Y luego el gran poeta y gran político —que es una misma cosa— italiano, recordaba a los grandes poetas políticos, esto es, civiles, de Italia: Dante, Ariosto, Alfieri, Foscolo... Y recordaba a Mazzini, el más grande poeta de la más grande política republicana de la civilidad moderna europea.
Claro que todo esto no parece encajar en la réplica a los que me dirigen esa súplica de que nos apartemos del campo de la política y volvamos al de la literatura. De la literatura y no de la poesía. Y al hablar de la poesía no nos referimos a la expresada en verso. Comprendemos que haya muchos que no sientan la íntima hermandad, la “gemelidad” más bien, que hay entre poesía y política. El que esto escribe, por su parte puede decir que si algo ha hecho en poesía, en verso o en prosa, en novela, en cuento, en drama, en ensayo artístico, que haya de perdurar en vida de espíritu, se debe a que ha sentido con intensa pasión la historia de su patria, a que siente la política. Como cree que si su acción política, sus artículos y sus discursos de combate civil logran alguna eficacia en el ánimo de sus conciudadanos, se debe a lo que hay de poesía en ella.

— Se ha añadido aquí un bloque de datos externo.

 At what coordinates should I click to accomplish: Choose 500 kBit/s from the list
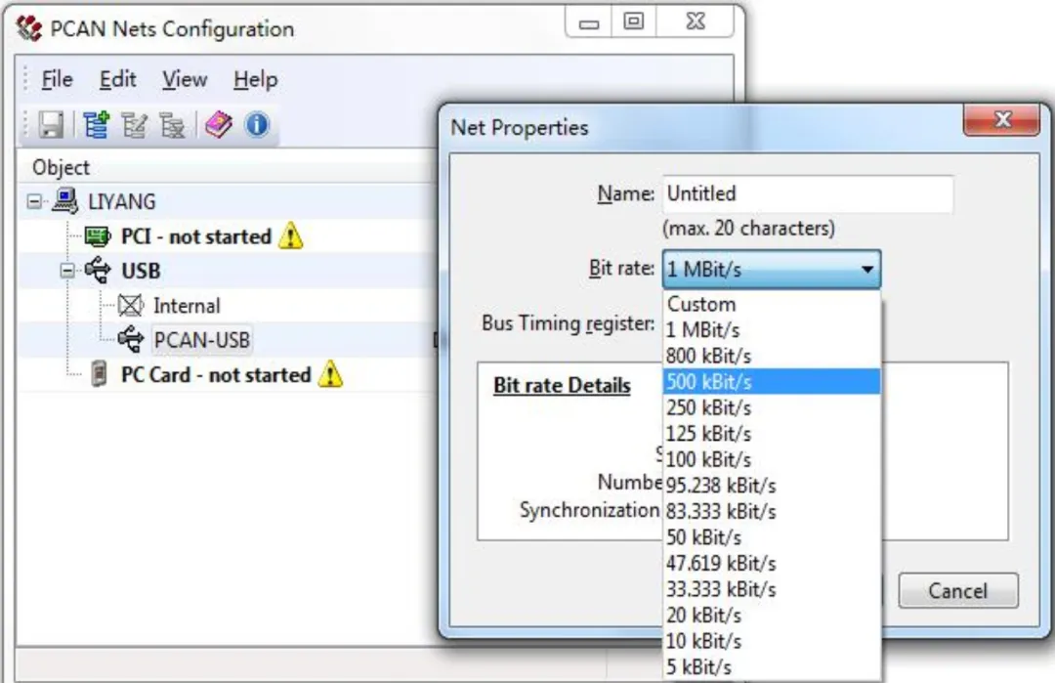tap(772, 381)
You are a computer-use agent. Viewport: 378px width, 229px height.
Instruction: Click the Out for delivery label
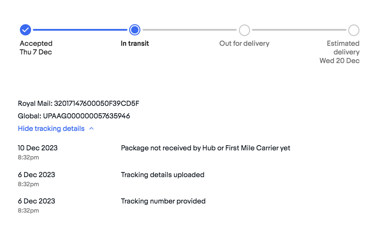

Hay una cosa de que hay que huir si se quiere hacer poesía, hacer arte en el más alto sentido humano, y es de caer en “litterateur”, en “homme de lettres”. Y lo digo en francés, porque la cosa es de origen francés y académico. Víctor Hugo no fue un litterateur, fue un poeta, y fue un poeta porque era un político.
Lo más característico acaso de la literatura que podríamos llamar académica, o sea apolítica, infecunda, es su apoliticismo.
Pero la Academia Española de la Lengua, la que dice que limpia, fija y da esplendor, poco o nada tiene que ver con la poesía. Con la literatura apoética a lo sumo, y por eso es justo que ingresen en ella los políticos literarios y apoéticos, los conservadores, no creadores. Limpian, fijan y dan esplendor, pero no crean, remueven y dan calor a la lengua.
¡Que haga novelas y dramas! ¿Es que sin hacer política, sin política, podría hacerlos? Haciendo mi primera novela, Paz en la guerra, eché los cimientos de mi concepción política, histórica, de nuestra España. Que la política es poesía y la historia es drama. Y todo lo demás..., ¡literatura académica!